■ **Objective**
Return every line of the entries below that contains the word "section". Case counts.

-- START --

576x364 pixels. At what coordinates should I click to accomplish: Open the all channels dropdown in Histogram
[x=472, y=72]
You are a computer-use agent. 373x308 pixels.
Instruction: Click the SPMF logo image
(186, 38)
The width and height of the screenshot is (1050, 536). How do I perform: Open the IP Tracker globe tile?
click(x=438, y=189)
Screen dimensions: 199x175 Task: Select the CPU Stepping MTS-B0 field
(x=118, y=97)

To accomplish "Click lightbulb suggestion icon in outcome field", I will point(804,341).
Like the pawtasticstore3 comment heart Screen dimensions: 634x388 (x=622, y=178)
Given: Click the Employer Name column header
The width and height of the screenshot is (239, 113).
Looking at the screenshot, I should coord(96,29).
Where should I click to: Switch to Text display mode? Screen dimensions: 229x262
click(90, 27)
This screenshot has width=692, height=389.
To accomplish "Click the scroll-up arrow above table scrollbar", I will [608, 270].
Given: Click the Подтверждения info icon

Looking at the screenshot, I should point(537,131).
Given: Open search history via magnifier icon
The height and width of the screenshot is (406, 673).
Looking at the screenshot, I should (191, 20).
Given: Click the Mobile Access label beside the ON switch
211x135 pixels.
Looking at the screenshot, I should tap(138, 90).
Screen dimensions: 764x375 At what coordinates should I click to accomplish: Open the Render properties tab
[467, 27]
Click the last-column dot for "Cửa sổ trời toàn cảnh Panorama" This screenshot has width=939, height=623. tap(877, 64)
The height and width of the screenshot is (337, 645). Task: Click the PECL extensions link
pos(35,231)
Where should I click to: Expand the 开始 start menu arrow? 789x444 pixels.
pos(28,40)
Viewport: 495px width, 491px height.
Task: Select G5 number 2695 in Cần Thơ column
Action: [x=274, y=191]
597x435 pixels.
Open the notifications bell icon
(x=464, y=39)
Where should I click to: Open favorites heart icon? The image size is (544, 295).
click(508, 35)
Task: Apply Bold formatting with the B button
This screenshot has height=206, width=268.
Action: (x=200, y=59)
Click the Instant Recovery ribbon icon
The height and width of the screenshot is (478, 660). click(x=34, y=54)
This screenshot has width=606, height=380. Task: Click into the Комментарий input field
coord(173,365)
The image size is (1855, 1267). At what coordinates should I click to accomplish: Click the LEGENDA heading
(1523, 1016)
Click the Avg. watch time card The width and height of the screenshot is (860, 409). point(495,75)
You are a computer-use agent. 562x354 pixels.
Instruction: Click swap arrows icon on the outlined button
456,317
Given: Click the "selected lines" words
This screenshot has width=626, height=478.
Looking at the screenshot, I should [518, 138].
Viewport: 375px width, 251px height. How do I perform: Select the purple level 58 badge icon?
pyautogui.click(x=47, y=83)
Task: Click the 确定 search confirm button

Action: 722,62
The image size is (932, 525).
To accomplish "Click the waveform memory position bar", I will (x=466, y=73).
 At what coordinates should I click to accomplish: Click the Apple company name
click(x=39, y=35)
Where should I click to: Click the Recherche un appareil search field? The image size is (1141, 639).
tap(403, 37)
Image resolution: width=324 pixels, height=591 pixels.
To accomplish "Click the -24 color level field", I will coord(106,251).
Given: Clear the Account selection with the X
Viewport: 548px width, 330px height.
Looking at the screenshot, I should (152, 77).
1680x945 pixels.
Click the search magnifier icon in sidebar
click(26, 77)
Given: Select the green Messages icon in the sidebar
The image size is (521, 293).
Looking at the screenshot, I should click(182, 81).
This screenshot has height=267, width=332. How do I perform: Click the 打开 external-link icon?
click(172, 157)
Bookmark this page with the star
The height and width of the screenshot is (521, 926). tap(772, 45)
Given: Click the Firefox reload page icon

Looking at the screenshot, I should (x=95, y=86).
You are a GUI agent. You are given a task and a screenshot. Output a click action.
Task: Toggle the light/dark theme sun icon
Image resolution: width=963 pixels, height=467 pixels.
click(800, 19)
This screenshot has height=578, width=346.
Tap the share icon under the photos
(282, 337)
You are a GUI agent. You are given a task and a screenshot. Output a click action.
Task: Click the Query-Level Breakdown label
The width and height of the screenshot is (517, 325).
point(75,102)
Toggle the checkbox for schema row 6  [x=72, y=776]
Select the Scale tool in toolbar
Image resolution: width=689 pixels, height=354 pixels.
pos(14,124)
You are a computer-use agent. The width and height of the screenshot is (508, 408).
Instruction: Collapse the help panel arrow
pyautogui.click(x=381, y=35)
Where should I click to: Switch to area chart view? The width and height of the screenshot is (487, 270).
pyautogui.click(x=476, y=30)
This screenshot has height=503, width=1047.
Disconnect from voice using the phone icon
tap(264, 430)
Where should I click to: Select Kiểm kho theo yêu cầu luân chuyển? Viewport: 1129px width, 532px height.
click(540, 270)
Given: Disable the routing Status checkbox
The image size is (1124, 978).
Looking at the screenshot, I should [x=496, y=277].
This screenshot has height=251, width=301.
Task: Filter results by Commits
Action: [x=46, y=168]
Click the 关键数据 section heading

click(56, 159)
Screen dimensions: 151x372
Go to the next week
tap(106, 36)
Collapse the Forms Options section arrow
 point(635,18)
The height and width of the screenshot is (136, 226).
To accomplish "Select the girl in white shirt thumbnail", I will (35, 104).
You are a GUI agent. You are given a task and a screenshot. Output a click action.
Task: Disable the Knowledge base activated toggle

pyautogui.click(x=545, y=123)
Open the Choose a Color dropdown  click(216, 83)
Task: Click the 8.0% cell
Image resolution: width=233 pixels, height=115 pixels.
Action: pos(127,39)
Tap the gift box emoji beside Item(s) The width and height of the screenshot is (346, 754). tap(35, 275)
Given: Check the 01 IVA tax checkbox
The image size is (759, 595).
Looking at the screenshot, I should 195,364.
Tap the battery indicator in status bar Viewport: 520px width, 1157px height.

-- END --

■ **Written reply**
Click the 关键数据 section heading
Collapse the Forms Options section arrow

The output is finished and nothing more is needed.